[TASK DETAILS] Rewrite the lines from the one containing "Given: Open the Calculations settings" to the one containing "Looking at the", replacing "settings" with "options" and leaving everything else unchanged. Return only those lines.

[RECORD EXTRACTS]
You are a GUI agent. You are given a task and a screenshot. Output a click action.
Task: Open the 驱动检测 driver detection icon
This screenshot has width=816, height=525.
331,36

==

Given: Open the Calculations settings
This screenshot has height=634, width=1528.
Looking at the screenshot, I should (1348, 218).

* * *

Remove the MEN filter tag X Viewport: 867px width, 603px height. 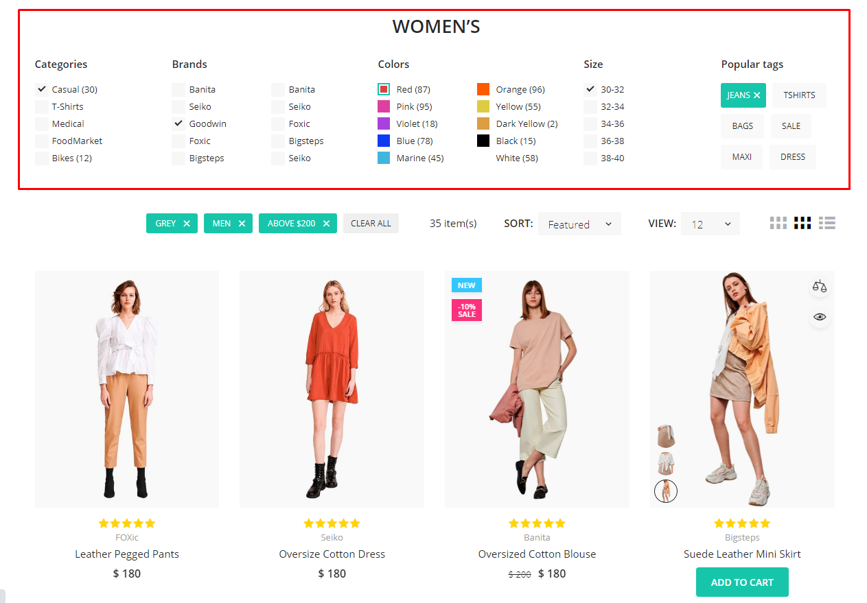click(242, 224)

[RESULT FOR THIS EXERCISE]
Given: Open the Calculations options
This screenshot has height=634, width=1528.
Looking at the screenshot, I should (1348, 218).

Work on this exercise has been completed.